In Ray Bradbury's classic 1953 novel "Fahrenheit 451," the author imagines a bleak future in which books are outlawed and firefighters actually set tomes ablaze. Pretty farfetched, huh? Well, not necessarily. Each year, schools and libraries field hundreds of requests to remove controversial reads from their shelves. Hence, the creation of Banned Books Week, which celebrates everyone's freedom to read.
Sponsored by the American Library Association, Banned Books Week is now in its 30th year. And each year, ALA's Office for Intellectual Freedom compiles an annual list of the top 10 most frequently challenged books (a "challenge" defined as "a formal, written complaint, filed with a library or school requesting that materials be removed because of content or appropriateness"). And look who just so happens to be on the list for the second year running: Suzanne Collins' "Hunger Games"! (Reasons cited include anti-ethnic; anti-family; insensitivity; offensive language; occult/satanic; violence.)
The novel is in good company, with the likes of "To Kill a Mockingbird," "Gossip Girl" and "Brave New World." (It's especially ironic to me that books like "The Hunger Games" and "Brave New World," which speak out against future societies regulating how we think, are included on this list.)
Upon perusing the rankings of the past decade's controversial books, I couldn't help but notice many of them have made the successful leap from page to screen, with some becoming certified blockbusters, to boot. So, in celebration of Banned Books Week, and the impeccable company "The Hunger Games" keeps on and off screen, let's look at the oft-challenged books of the past decade that have lit up the marquee.
"Harry Potter" by J.K. Rowling
What it's about: A boy wizard's quest to conquer evil Lord Voldemort.
Reasons for being challenged: Anti-family, occult/Satanism, religious viewpoint, violence
Box-office performance: The eight-part film franchise has grossed more than $7.7 billion worldwide at the box office. Magical, indeed.
"Bridge to Terabithia" by Katherine Paterson
What it's about: Two childhood friends who create a magical forest kingdom.
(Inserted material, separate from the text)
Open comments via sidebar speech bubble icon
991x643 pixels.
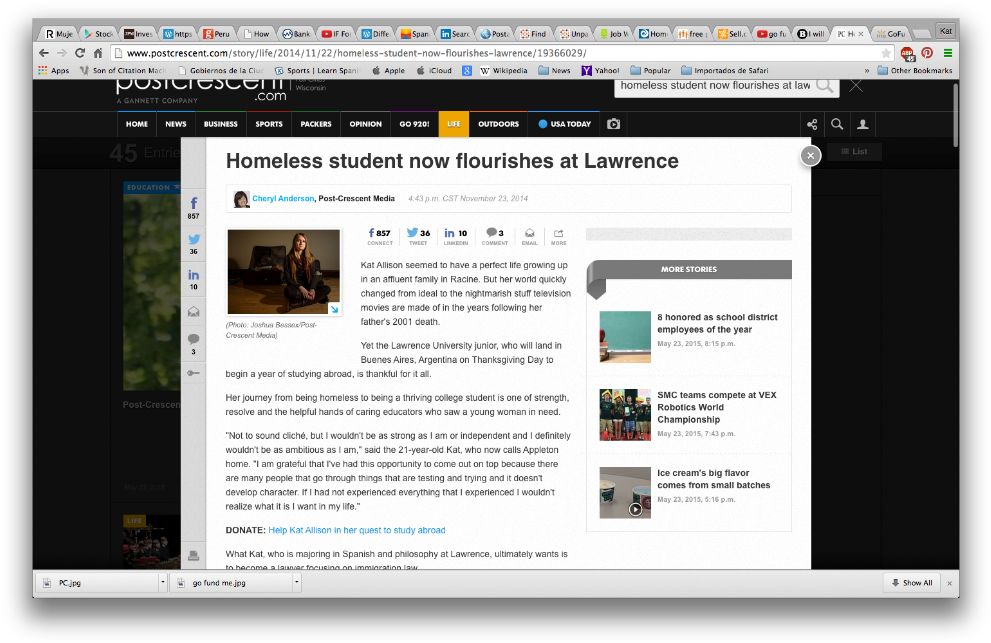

Reasons for being challenged: Occult/Satanism, offensive language, violence
Box-office performance: The Disney film (which also, coincidentally, starred "Hunger Games" actor Josh Hutcherson) has grossed $137 million worldwide.
"The Perks of Being a Wallflower" by Stephen Chbosky
What it's about: A teenage loner who's befriended by a pair of eccentric step-siblings, learning what it means to have and be a good friend.
Reasons for being challenged: Homosexuality, offensive language, sexually explicit
Box-office performance: Currently open in limited release, the coming-of-age tale has grossed $1.6 million so far.
"The Golden Compass" by Philip Pullman
What it's about: A girl searches the far north for her friend and imprisoned father.
Reason for being challenged: Religious viewpoint
Box-office performance: Starring Nicole Kidman and Daniel Craig, the film has grossed $372 million worldwide. Though there were talks of sequels, they never materialized.
"My Sister's Keeper" by Jodi Picoult
What it's about: When Anna's parents try to force her to donate a kidney to her sister, the teen takes them to court.
Reasons for being challenged: Homosexuality, offensive language, religious viewpoint, sexism, sexually explicit, unsuited to age group, violence
Box-office performance: The drama, starring Abigail Breslin as the troubled teen, earned a very respectable $95.7 million worldwide.
"Twilight" by Stephenie Meyer
What it's about: A mortal teen and the vampire who loves her.
Reasons for being challenged: Religious viewpoint, sexually explicit, unsuited to age group
Box-office performance: With the final, fifth film headed to theaters in November, the saga has so far grossed more than $2.5 billion worldwide.